Citation: Fronza MG, Brod LMP, Casaril AM, Sacramento M, Alves D, Savegnago L (2017) Computational and biological evidences on the serotonergic involvement of SeTACN antidepressant-like effect in mice. PLoS ONE 12(11): e0187445. https://doi.org/10.1371/journal.pone.0187445
Editor: Yong-hui Dang, Xi'an Jiaotong University School of Medicine, CHINA
Received: April 18, 2017; Accepted: October 19, 2017; Published: November 1, 2017
Copyright: © 2017 Fronza et al. This is an open access article distributed under the terms of the Creative Commons Attribution License, which permits unrestricted use, distribution, and reproduction in any medium, provided the original author and source are credited.
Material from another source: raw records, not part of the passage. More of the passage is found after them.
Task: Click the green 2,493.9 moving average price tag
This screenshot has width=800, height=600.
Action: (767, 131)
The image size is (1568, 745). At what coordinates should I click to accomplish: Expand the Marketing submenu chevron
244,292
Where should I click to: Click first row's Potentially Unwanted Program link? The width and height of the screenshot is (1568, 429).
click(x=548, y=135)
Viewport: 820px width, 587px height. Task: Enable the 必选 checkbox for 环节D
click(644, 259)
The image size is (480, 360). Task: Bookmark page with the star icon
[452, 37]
Data Availability: All relevant data are within the paper and its Supporting Information files.
Funding: The project was supported by Coordenação de Aperfeiçoamento Pessoal de Nível Superior (CAPES), Conselho Nacional de Desenvolvimento Cientifico e Tecnologico (CNPq) and Fundação de Amparo a Pesquisa do Estado do Rio Grande do Sul (FAPERGS PRONEN 16/2551-0000240-1).
Competing interests: The authors have declared that no competing interests exist.
1. Introduction
Depression is a common, debilitating, life-threatening illness affecting approximately 350 million people worldwide. Despite a huge volume of research in understanding the etiology of depression, the pathophysiological mechanisms involved remain not fully elucidated [1]. Several studies revealed that monoaminergic neurotransmitters, including serotonin (5HT), norepinephrine and dopamine (DA) are the mainly responsible in brain circuits implicated in mood regulation [2, 3]. For this reason, the serotonergic system is one of the most promising targets for the treatment of psychological disorders [4, 5].
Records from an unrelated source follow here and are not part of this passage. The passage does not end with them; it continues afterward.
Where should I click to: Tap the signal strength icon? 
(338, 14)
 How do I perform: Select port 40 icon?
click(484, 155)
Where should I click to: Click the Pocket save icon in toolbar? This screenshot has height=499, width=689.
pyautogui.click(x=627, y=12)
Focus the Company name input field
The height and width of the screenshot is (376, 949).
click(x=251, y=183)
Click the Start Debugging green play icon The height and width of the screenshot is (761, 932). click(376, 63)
Among the antidepressant drugs, the selective serotonin re-uptake inhibitors (SSRI) are most frequently prescribed, due to their higher efficacy, good tolerability and relative safety [6]. On the other hand, the heterogeneity of clinical responses to these drugs and susceptibility to adverse effects still being the antidepressants major clinical problems [7, 8]. However, little progress has been made in decreasing the percentage of resistant cases and improving the antidepressant onset of action [9].
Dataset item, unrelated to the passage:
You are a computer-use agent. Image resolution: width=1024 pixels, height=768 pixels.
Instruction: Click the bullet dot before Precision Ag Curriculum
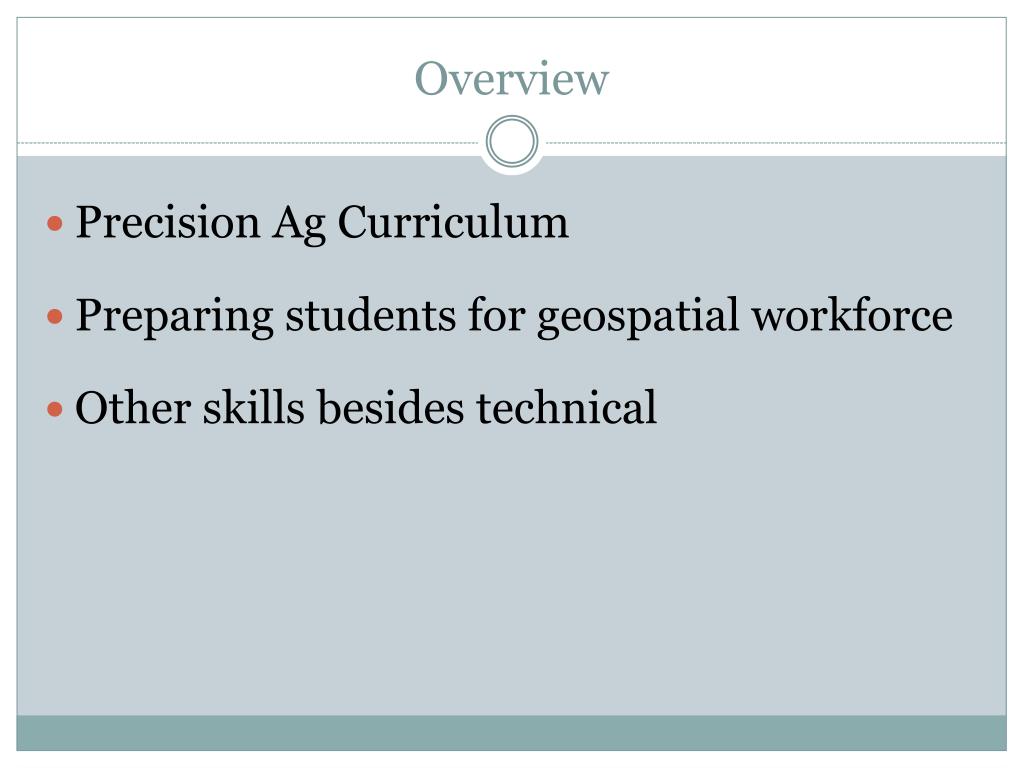click(x=56, y=223)
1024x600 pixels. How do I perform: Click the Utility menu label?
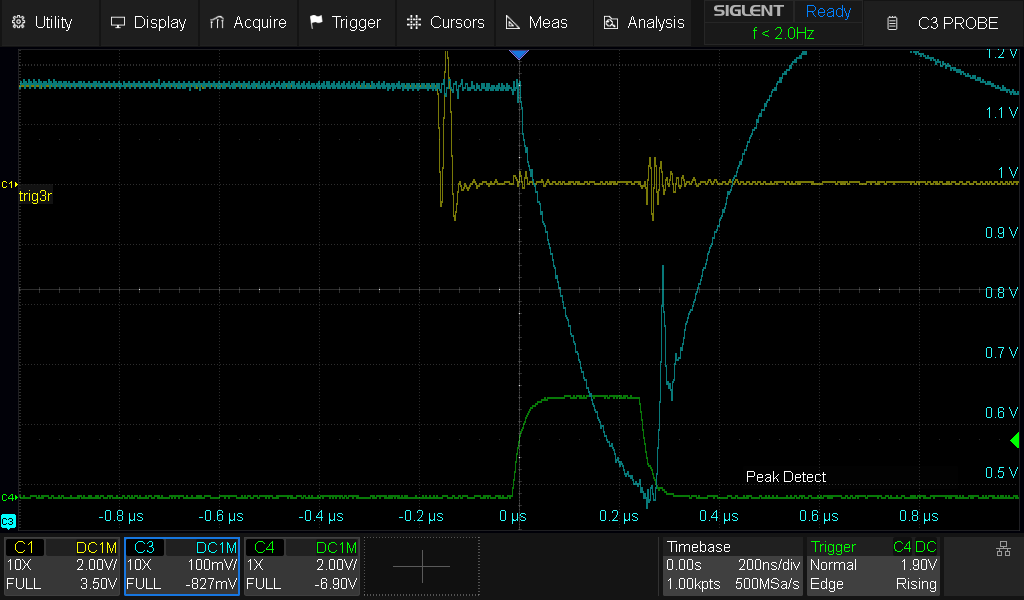point(52,22)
Interestingly, 5HT mediates a wide range of pathways involved in depression through interactions with multiple 5HT receptors. In this context, the flexibility of 5HT system provide a promising opportunity to develop compounds with multiple and complementary modes of action. As the strategy of the simultaneous blocking or stimulation in specific 5HT receptors and/or the SERT inhibition, leading to the blockade of 5HT re-uptake [10, 11]. The adjustment of whole serotonergic transmission via pharmacological agents may provide future alternative antidepressant treatments [12].
Besides the abnormalities in metabolism of neurotransmitters, oxidative stress has been suggested to play an important role in depression pathogenesis [13, 14]. In this perspective, major depressive disorder has been linked to impairments in signaling pathways that regulate neuroplasticity and cell survival [15–17]. In this way, the neuroprotective role of antioxidant compounds can be pharmacologically useful for the modulation of depression [18, 19].
Selenium is an essential trace element nutritionally important to mammals, with physiological roles, in reason of being a structural component of several antioxidant enzymes involved in free radicals decomposition [20–22]. Recently, we reported that a class of phenylselanyl-1H-1,2,3-triazole-4-carbonitriles can induce antioxidant activities in mice cerebral cortex and hippocampus [23].
Several additional studies also demonstrated antidepressant-like activity can be exerted by organoselenium compounds, i.e. (octylseleno)-xylofuranoside [24], α-(phenylselanyl) acetophenone [25], α-phenylselenocitronellal [26], 3-(4-fluorophenylselenyl)-2,5-diphenylselenophene [27] and m-trifluoromethyl-diphenyl diselenide [28]. In parallel, studies have reported that insufficient selenium intake may also affect some psychological roles and the supplementation with selenium was found to be associated with improvements in mood and depression status [29, 30].
In view of the above considerations, the present study reports antidepressant-like analyses of a selenium-containing compound belonging to the class of phenylselanyl-1H-1,2,3-triazole-4-carbonitriles. The interaction of this class with 5HT and DA transporters was explored by molecular docking. Based on these results, the affinity with 5TH1a, 5HT2a and 5HT3 receptors of 5-(4methoxyphenyl)-1-(2-(phenylselanyl) phenyl)-1H-1,2,3-triazole-4-carbonitrile (SeTACN) was also investigated. As a preliminary biological evaluation, the antidepressant-like effect of SeTACN and the possible mechanism of action was evaluated by behavioral assays in mice.
2. Materials and methods
2.1 Experimental design
In this study, the affinity with monoamine transporters as SERT and DAT were determined by molecular docking. It was defined as a modelling strategy for further studies involving antidepressant-like potential of the selected compound, since they are the mainly responsible for monoamine clearance from synaptic cleft. In view of extending our knowledge about the mechanism of action performed by the resultant compound, molecular docking in serotonin receptors involved in antidepressant effect: 5TH1a, 5HT2a and 5HT3 was also explored.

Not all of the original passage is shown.